NONFICTION REVIEW: "The Table Comes First"

  • Article by: MAUREEN MCCARTHY MMCCARTHY@STARTRIBUNE.COM
  • Updated: November 5, 2011 - 11:13 PM

New Yorker writer and foodie Adam Gopnik analyzes, sometimes charmingly, what we eat and why we eat it.

THE TABLE COMES FIRST By Adam Gopnik

For his last meal on earth, Adam Gopnik would have roast chicken with lemon and an apricot souffle for dessert. Or maybe beef with béarnaise sauce, with chocolate pot-au-crème for dessert.

Questions of food consume Gopnik in "The Table Comes First: Family, France and the Meaning of Food," an exploration of eating from the earliest restaurant in pre-Revolutionary Paris to what we find at our dinner tables now.

Gopnik travels from the United States to Europe, from the past to the cutting edge, posing the question: Why do we eat what we eat?

The book has the outline of a meal -- starters through dessert -- and the unevenness of a progressive dinner. Some stops are delightful. Others disappoint.

Gopnik is at his best when he's out exploring, and is at his weakest when he's giving history lectures.

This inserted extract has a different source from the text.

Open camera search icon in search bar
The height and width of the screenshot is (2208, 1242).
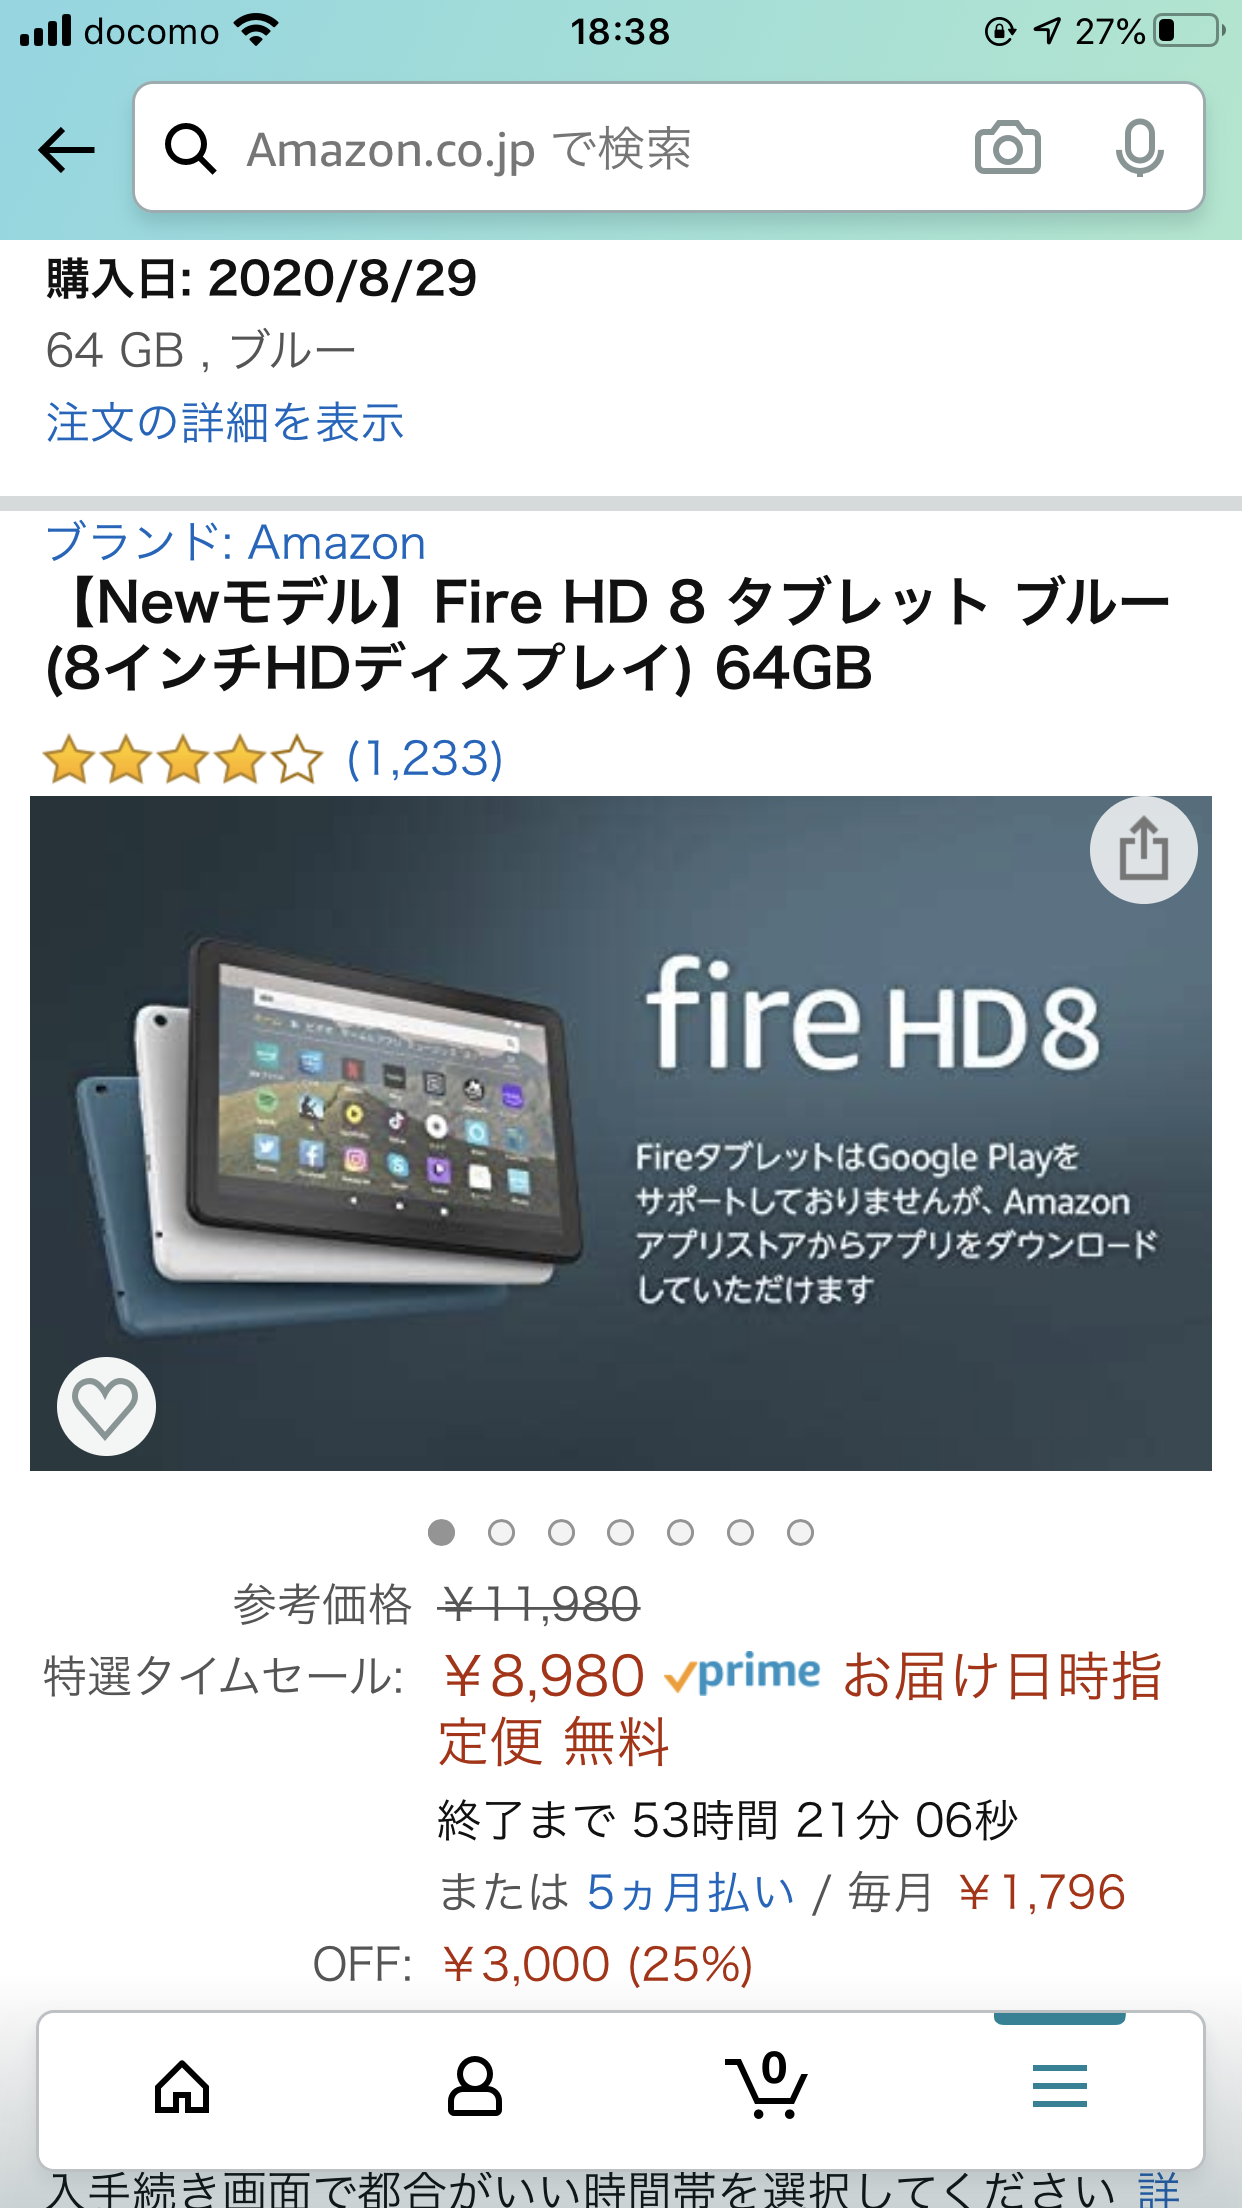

This book lacks the charm of "Paris to the Moon," Gopnik's 1990s collection of essays for the New Yorker when he was a new father introducing his little boy to Paris. But he recaptures that spirit in places.

It's there when he introduces us to the death-row inmate contemplating his favorite meals.

It's there when he introduces Elizabeth Pennell, a Victorian-era food critic with un-Victorian attitudes toward food and sex. He is so taken with this "Nigella Lawson of the age of Whistler" that he strikes up an imaginary correspondence, dropping e-mails to Pennell between chapters like palate cleansers.

It's there when his son, now a teenager, makes a cameo appearance. Father, son and daughter forage Central Park in search of edible greens in an entertaining test of the eat- local movement.

Gopnik's long experience with France and fine dining yields some fine observations. He sees the provocation in the word "Le Fooding," concocted to poke French cuisine off its pedestal and back into the culinary game. He taps Minnesota's own Thorstein Veblen, a 19th-century economist, to explain food trends.

In places, you feel as if you're sitting across the table from an amusing friend recounting his adventures. In others, you feel like the outsider at a dinner party where the conversation drones on about people and places you don't know.

Then comes dessert, and all is well again. Like the "techno- emotional" dessert wizards he visits in Spain, Gopnik saves his best for last: "What is it that we want from eating? Comfort? Absolutely. A symbol of love shared? For sure. ... We can have our cake and eat it, too, if we are willing to see that the point of having cake is to eat it and accept that then it will be gone."

Maureen McCarthy is a senior metro editor at the Star Tribune.

  • THE TABLE COMES FIRST

    By: Adam Gopnik.

    Publisher: Alfred A. Knopf, 293 pages, $25.95.

    Review: An entertaining, if uneven, exploration of restaurants, recipes and food trends.